Nothing sends out more of a signal than this, to see one 14 stone athlete knocking another 14 stone opponent to the ground and then looking him in the eye to say ‘Game On!’
It signals serious intent and the crowds react to it by raising their level of support.
Of course, it must be done fairly as in shoulder to shoulder and when it’s not it can be a very dangerous tackle.
This, of course, has been highlighted by Donegal boss, Jim McGuinness after the recent ‘big hit’ on lynchpin, Mark McHugh in the Ulster Final against Monaghan.
It was a ferocious hit and it took McHugh out of the game and left him with some serious injury problems.
The Donegal boss highlighted that they don’t fear physicality but that when a player ends up with burst ear drums and a nasty leg injury, a line must be drawn.
McGuinness felt that his players were being physically singled out by opponents and he was unhappy with the level of protection afforded to his team by the match officials during Donegal’s qualifier win over Laois.
“I would be fearful that our players are going to end up on the receiving end of something that’s going to cause everybody a lot of pain, and it’s just not worth it if it goes to that point,” said McGuinness.
“Because I am not happy that we have a player (McHugh) with a burst ear drum.
“I am not happy he had a major concussion. I am not happy that he has a five centimetre tear in his quad muscle as a result of the impact.

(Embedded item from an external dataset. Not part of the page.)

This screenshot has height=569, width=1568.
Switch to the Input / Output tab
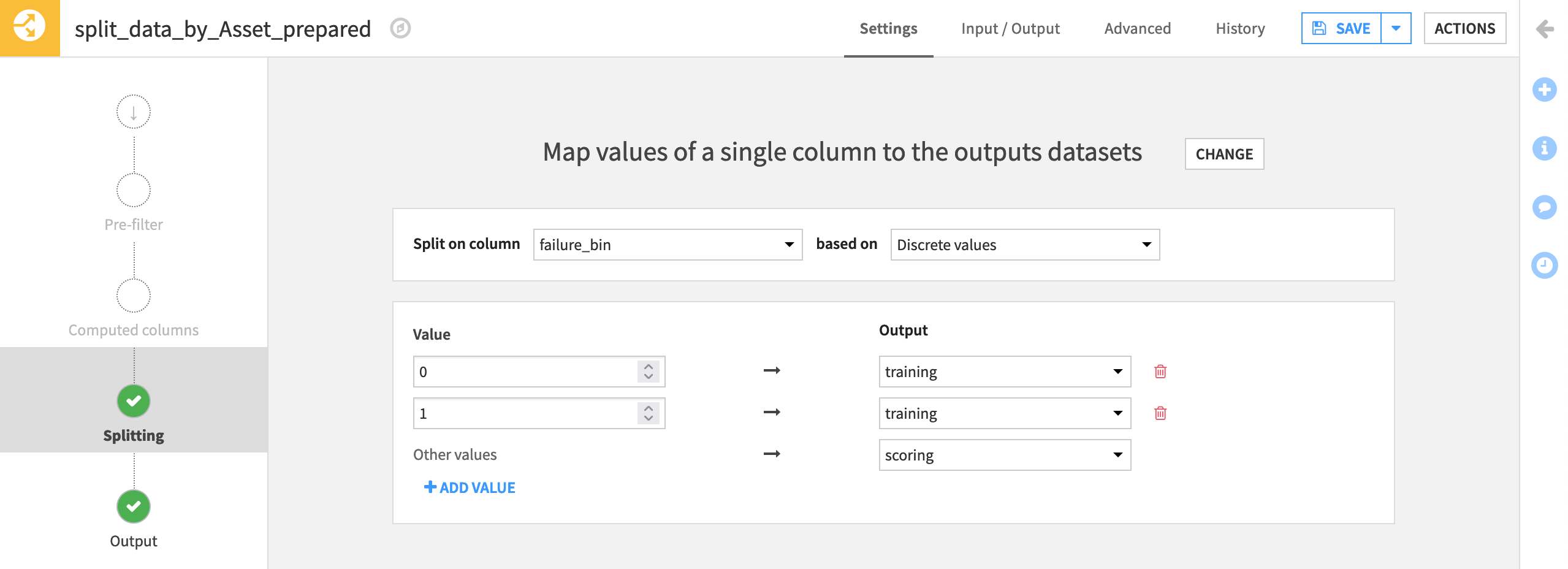coord(1011,28)
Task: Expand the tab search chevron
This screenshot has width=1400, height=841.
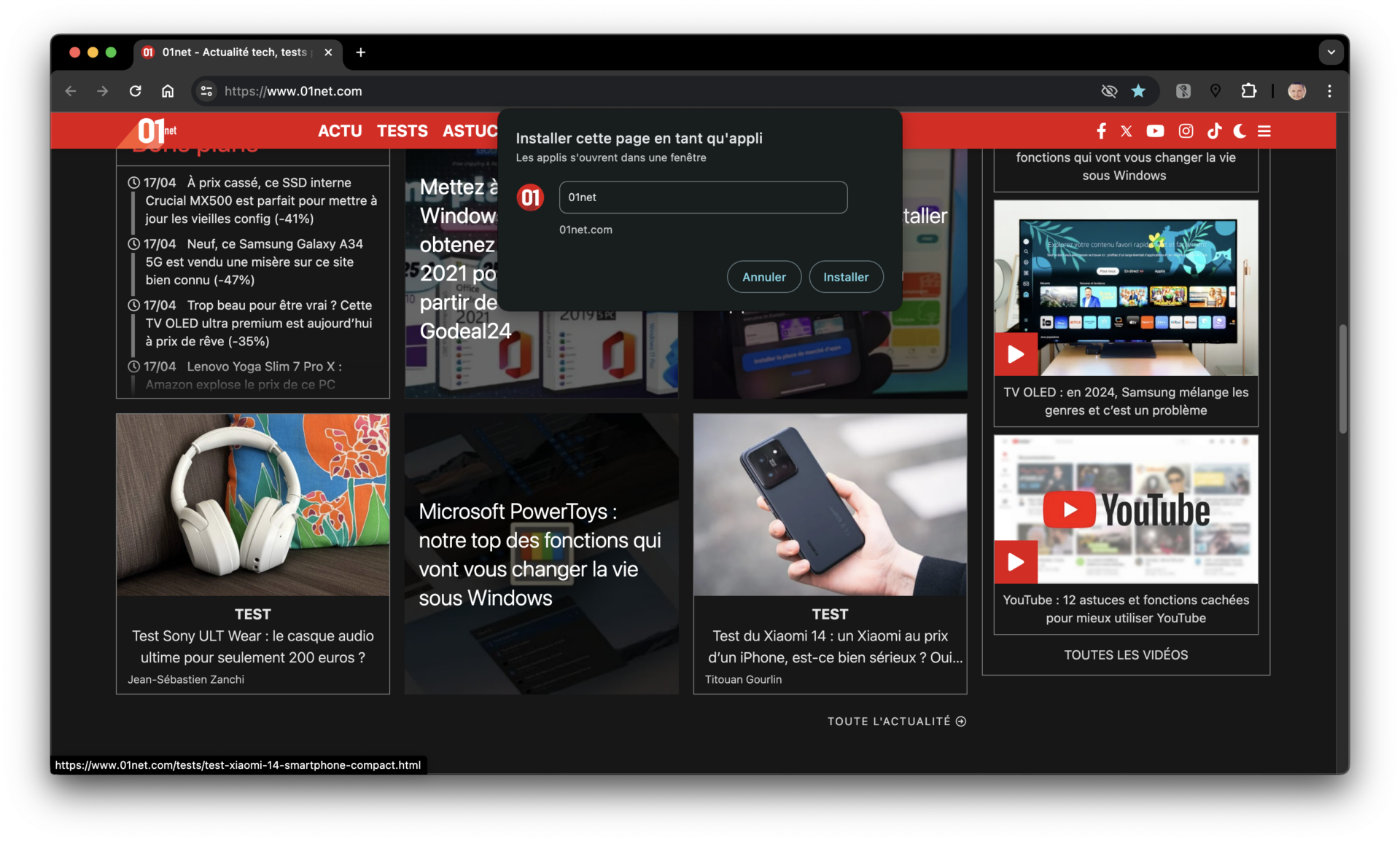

“I am not happy that he spent two nights in hospital. I am not happy that he has missed a full week off work. For me, we are in a very dangerous position and I would fear that something is going to happen. My biggest fear is a spinal injury or a neck injury.
“He (McHugh) also shipped a very, very heavy tackle in the All-Ireland final (against Mayo last year). We have to create a situation where we feel that it is okay to send players out on the pitch.
“We are not afraid of physicality. But Mark McHugh’s injury last week was our fourth concussion in three games. Four concussions in three games? I would imagine the Munster or Leinster rugby fellas wouldn’t have that level of injuries.”
Therein lies the problem as there is no agreed standard among referees.
Some don’t seem to allow any decent physical contact while others (a few) allow what some might deem dangerous contact.
It’s surely something referees will discuss after this year’s Championship but in the meantime it’s here to stay!